Война (Слонимский, Тихонов) - страница 449

И вдруг развернулись кольца.

— В чем дело, граждане? А, это вы, Наталья Владимировна? Что случилось?

— Да я не понимаю. Я хотела спросить дорогу…

Поручик Архангельский, спокойно зажав широкую бороду, дернул — так и есть: ни воротничка, ни рубашки — волосатая грудь.

— Отведите его, граждане, в комиссариат. Это не опасный человек. Это вор, граждане.

Толпа с торжеством тащила вора.

— Большевика поймали! Большевика!

Наташа объясняла, волнуясь:

— Понимаете, я просто спросила дорогу — мне нужно было…

— А куда вам было нужно?

— Сегодня один мой знакомый уезжает с маршевой ротой на фронт. Я хотела…

— В каком полку?

— В 387-м полку…

— Знаю. Уехала уже маршевая рота, Наталья Владимировна. Еще вчера уехала.

— Ай-ай-ай! Ай-ай-ай!

— Да, вчера уехала, Наталья Владимировна…

А на Глухаревской улице к ночи все жители повылезли из своих нор и глазели. На Глухаревской улице — Марсельеза, барабанный бой и булыжная поступь солдат маршевой роты. И только на вокзале, в вагонах, солдаты затянули свое, не французское:

Лучше было, лучше было не ходити,
Лучше было, лучше было не любити…

Не было конца песне. Не было конца вросшим в рельсы вагонам. А за тупыми задами поездов и впереди, перед насторожившимися локомотивами, — огромное черное поле. И в черном поле потонул черный поезд, железными цепями аккомпанируя солдатской песне.

V

Огненные стрелы прорезали бегущую за окном темноту. Казалось, поезд летит с аэропланной скоростью. Но нет. Поезд делает десять верст в час и останавливается у каждого полустанка. Там, откуда едут к морю Наташа и поручик Архангельский, — багровое небо: это Петербург бросил вверх свои огни.

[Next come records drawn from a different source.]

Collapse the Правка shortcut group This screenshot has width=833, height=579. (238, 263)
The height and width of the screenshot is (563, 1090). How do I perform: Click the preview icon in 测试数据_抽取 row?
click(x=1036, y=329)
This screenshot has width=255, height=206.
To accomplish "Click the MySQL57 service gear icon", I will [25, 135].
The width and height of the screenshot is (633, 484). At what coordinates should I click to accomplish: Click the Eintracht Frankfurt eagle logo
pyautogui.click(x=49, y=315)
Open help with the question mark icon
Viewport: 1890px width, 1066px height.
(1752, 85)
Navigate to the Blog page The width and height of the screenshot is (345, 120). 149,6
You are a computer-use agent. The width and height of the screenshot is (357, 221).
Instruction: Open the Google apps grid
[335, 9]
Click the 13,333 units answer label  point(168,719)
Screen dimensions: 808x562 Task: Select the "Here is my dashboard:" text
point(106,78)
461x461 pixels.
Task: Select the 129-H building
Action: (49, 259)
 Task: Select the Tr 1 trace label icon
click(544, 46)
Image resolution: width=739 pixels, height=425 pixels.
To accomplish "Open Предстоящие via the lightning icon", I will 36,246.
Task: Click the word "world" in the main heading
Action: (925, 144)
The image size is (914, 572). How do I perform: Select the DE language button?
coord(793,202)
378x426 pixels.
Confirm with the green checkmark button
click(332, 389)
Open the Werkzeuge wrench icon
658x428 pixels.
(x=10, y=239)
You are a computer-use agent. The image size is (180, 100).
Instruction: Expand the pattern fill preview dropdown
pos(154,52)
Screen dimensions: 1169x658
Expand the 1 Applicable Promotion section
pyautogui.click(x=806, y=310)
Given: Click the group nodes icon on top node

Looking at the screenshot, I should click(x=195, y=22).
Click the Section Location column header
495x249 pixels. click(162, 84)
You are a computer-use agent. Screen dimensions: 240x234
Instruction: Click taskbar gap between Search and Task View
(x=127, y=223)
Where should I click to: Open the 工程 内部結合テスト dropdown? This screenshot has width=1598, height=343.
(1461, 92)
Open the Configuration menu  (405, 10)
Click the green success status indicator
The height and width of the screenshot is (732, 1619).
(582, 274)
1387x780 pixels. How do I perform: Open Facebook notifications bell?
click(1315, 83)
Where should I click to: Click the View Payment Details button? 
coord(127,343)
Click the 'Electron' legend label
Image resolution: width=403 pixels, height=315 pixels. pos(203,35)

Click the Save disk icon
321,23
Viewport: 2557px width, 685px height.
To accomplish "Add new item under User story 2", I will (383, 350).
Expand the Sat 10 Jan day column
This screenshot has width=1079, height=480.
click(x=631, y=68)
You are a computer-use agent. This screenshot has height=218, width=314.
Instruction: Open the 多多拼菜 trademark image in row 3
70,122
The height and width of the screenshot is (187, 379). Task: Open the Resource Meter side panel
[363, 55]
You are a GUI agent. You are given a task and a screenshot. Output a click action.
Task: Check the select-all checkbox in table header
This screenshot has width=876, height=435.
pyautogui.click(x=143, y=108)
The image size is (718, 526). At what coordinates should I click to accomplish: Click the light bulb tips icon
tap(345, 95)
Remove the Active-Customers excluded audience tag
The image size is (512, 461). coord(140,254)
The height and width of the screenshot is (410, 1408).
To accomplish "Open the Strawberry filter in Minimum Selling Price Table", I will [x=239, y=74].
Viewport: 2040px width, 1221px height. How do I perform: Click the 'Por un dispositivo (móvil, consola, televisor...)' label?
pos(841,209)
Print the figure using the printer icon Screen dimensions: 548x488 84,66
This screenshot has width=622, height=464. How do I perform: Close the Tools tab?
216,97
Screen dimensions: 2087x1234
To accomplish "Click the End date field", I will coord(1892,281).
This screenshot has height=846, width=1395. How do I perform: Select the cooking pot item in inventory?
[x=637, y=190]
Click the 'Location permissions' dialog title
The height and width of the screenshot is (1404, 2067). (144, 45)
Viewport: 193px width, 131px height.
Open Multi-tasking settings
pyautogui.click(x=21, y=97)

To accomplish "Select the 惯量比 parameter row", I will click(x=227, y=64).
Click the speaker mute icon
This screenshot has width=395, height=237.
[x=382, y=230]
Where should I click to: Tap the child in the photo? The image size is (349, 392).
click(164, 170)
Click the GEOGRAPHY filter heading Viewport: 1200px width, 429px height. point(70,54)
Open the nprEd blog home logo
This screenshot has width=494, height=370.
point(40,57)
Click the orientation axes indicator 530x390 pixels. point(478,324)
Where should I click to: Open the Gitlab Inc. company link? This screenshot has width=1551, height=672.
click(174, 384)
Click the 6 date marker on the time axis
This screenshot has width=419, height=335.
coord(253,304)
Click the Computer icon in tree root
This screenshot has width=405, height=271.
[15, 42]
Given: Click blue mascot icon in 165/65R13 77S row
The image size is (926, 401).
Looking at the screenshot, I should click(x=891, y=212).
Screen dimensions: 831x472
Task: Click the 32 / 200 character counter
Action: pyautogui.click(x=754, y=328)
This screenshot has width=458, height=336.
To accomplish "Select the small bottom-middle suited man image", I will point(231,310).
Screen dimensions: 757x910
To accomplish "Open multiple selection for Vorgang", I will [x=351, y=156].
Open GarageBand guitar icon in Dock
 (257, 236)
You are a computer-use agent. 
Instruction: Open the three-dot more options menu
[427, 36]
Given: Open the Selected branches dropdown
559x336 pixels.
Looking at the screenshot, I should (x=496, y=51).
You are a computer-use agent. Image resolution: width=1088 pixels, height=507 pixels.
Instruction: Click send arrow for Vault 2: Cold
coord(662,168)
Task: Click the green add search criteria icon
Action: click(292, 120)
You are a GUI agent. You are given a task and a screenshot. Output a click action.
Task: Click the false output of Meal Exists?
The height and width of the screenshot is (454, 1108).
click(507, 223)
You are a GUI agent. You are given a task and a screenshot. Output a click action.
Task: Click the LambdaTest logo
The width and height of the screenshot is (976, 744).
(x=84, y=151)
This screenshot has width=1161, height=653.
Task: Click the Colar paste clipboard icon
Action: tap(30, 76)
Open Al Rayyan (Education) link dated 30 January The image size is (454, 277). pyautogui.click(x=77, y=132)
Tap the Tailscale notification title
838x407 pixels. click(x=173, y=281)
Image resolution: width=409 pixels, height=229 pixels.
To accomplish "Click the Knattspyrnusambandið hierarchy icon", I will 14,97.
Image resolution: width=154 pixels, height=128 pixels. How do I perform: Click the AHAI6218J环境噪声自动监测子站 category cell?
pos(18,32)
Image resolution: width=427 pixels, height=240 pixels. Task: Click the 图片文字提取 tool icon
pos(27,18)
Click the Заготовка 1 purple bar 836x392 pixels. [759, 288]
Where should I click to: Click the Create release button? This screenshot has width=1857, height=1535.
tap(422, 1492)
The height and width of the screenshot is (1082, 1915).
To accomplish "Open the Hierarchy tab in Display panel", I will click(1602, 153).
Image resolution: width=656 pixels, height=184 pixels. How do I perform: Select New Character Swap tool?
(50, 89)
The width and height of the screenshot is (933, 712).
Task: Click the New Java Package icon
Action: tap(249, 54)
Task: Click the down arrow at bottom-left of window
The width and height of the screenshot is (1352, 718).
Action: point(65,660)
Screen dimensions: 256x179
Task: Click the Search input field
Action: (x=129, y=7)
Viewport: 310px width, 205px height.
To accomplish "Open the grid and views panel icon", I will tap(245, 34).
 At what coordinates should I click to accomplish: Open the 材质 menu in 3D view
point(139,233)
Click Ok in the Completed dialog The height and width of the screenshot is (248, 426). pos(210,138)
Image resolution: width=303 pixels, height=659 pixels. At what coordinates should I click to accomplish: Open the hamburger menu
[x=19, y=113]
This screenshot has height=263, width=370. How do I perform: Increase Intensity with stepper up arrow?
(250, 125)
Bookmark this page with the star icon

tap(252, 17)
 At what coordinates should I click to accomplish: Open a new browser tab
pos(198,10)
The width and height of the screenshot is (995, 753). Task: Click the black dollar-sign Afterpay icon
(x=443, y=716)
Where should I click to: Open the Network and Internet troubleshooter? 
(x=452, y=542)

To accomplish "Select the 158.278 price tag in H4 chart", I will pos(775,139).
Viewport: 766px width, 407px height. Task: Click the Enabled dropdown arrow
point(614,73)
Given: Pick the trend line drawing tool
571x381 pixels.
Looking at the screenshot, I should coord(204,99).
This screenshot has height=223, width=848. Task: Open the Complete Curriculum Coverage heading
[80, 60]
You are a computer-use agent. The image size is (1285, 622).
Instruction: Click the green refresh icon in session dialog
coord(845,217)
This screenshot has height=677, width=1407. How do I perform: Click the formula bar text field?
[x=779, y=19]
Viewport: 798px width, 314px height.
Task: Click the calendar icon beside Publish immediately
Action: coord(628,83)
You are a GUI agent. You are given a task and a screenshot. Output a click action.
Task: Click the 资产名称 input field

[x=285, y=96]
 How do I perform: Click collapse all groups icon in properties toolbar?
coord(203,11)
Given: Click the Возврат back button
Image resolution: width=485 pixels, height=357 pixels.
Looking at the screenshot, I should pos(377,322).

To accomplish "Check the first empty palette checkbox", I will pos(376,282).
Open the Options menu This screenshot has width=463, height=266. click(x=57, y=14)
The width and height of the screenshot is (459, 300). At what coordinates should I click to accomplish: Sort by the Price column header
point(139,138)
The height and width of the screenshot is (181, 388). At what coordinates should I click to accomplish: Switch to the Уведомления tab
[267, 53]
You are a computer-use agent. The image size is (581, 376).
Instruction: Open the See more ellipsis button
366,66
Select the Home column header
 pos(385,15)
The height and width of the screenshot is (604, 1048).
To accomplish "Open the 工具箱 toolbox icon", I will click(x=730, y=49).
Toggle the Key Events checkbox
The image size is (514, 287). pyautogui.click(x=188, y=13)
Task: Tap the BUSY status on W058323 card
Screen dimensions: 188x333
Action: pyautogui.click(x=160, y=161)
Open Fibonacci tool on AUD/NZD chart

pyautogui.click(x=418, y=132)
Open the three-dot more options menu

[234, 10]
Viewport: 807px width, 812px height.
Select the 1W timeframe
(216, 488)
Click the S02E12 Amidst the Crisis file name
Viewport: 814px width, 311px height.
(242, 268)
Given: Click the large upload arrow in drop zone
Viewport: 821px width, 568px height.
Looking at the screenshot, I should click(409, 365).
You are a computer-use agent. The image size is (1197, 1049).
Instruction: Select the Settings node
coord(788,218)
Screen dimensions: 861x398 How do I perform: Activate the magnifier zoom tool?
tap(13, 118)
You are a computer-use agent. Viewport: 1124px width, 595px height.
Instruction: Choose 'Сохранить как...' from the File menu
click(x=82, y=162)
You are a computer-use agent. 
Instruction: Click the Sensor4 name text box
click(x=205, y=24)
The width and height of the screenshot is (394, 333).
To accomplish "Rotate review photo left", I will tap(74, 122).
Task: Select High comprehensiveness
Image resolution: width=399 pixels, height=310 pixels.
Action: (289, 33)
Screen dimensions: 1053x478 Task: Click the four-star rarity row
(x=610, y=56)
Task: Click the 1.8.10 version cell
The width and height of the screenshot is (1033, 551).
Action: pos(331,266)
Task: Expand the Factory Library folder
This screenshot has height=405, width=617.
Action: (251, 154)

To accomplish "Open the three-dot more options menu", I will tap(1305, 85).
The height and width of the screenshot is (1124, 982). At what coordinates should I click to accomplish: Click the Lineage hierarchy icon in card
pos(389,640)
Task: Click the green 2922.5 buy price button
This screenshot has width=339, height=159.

Поручик Архангельский щелкнул портсигаром.

— Тут курить не полагается. Это вагон для некурящих!

Поручик Архангельский вынул из портсигара папиросу. Бритая рожа оскалила гнилые зубы.

— Это вагон для некурящих!

Поручик Архангельский зажал папиросу зубами.

— Вы не имеете права тут курить! Я не выношу табачного дыма!

Поручик Архангельский посмотрел сквозь бритую рожу и закурил. На бритой роже то красное — революция! — то белое — сдаюсь! — Рот открывается и закрывается. Бритая рожа исчезла. Одни.

— А кто ваш знакомый в маршевой, Наталья Владимировна?

— Ах, не говорите! Это ужасно, что я не успела его проводить. Я теперь просто не живу. Это странная история…

— А вы расскажите, Наталья Владимировна.

— Ах, это ужасно! Рассказать можно очень кратко. Я его видела только один раз. Но он… Нет, все равно не объяснить.

Поручик Архангельский затянулся крепко, крепче, чтобы во все жилы дым, и выдохнул, — серые чудовища закачались в воздухе.